Seriously, did anyone else see that cluster fuck on Sunday night? I didn't, because I was running a warm bath and breaking out the razor blades.

Kevin said...

"You know, but eventually this one is going to backfire."

It's already happened. Last season, Bears at Patriots. Coach Lovie called time-out and gave Patriots kicker Steven Gostkowski a do-over on a 50-yard miss.

Shan said...

god dammit, what happened when you got caught jerkin' off at work?

peter king crowned my ass said...

Are we sure "Matt Stover" isn't the phonetic spelling?

Brian said...

Don't think, Punter. It only hurts the team.

Jeff said...

"...Nick Folk fucked Dick..."
Maybe the greatest sentence fragment ever produced in all of American literature. Updike wishes he could condense that sound and that image into such a singular event.

Josh said...

don't forget douchequeef Urban Meyer trying to mind-fuck that freshman Auburn kicker in the Gators-Tigers game a few weeks back. the trickle-down effects have already begun.

also, nice job classing up a Wednesday morning there, smeos.

El Duffo O Muerte said...

Coach Yinzer also pulled it off 'sort-of' successfully in 2002 in the playoffs against the Titans. He called it as they kicked it good, fireworks went off, Titans re-kicked, missed, then the Steelers got a phantom roughing the kicker penalty, so Nedney re-kicked and made it. In short, I hope Joe Nedney dies of gonnorhea and rots in hell.

Upstate Underdog said...

you lost me at Dick Jauron.

HoneyNut said...

Thousands of words? Some of them multi-syllabic? Way to know your audience.

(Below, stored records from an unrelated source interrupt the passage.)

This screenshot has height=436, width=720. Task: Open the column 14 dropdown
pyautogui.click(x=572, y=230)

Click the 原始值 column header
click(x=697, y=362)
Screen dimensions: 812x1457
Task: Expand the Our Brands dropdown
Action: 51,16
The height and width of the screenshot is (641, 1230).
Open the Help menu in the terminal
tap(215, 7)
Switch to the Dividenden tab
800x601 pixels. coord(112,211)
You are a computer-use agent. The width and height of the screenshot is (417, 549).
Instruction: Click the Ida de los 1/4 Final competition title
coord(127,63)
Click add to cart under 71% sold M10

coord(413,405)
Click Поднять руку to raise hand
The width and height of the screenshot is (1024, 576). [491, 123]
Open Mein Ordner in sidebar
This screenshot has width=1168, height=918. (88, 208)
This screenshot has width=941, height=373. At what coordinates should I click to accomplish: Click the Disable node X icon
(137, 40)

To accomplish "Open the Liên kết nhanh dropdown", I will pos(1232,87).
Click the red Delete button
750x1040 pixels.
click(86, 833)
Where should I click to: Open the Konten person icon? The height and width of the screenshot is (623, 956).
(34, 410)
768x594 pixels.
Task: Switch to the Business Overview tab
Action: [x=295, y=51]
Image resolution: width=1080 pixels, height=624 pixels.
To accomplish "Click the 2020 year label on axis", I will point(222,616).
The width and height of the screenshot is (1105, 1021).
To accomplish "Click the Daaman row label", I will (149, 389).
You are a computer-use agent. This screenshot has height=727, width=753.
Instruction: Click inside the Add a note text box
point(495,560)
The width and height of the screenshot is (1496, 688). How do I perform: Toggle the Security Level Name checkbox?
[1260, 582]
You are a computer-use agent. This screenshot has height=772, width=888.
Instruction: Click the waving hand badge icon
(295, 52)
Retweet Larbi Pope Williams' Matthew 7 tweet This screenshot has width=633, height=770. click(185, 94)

Cousins of Ron Mexico said...

I'll look again, but I'm pretty sure there were no tits.

My bad - Bill Cower picture towards the top. Carry on.

Hyatt said...

Punter, I understand you voicing the same frustration that people have been voicing for 3 weeks now. Let me know when your piece on Kevin Everett is coming out. Or perhaps something as timely as the impact of Michael Vick's absence on the Falcons.

Jackin'4Beats said...

Thank you Dick Jauron for subjecting the Bills fans to not one but two crushing defeats in a span of 2 minutes. I'm sure you'll be back coaching that team next season.

Someone post more pictures of Redskins fans for our entertainment...

smurphette said...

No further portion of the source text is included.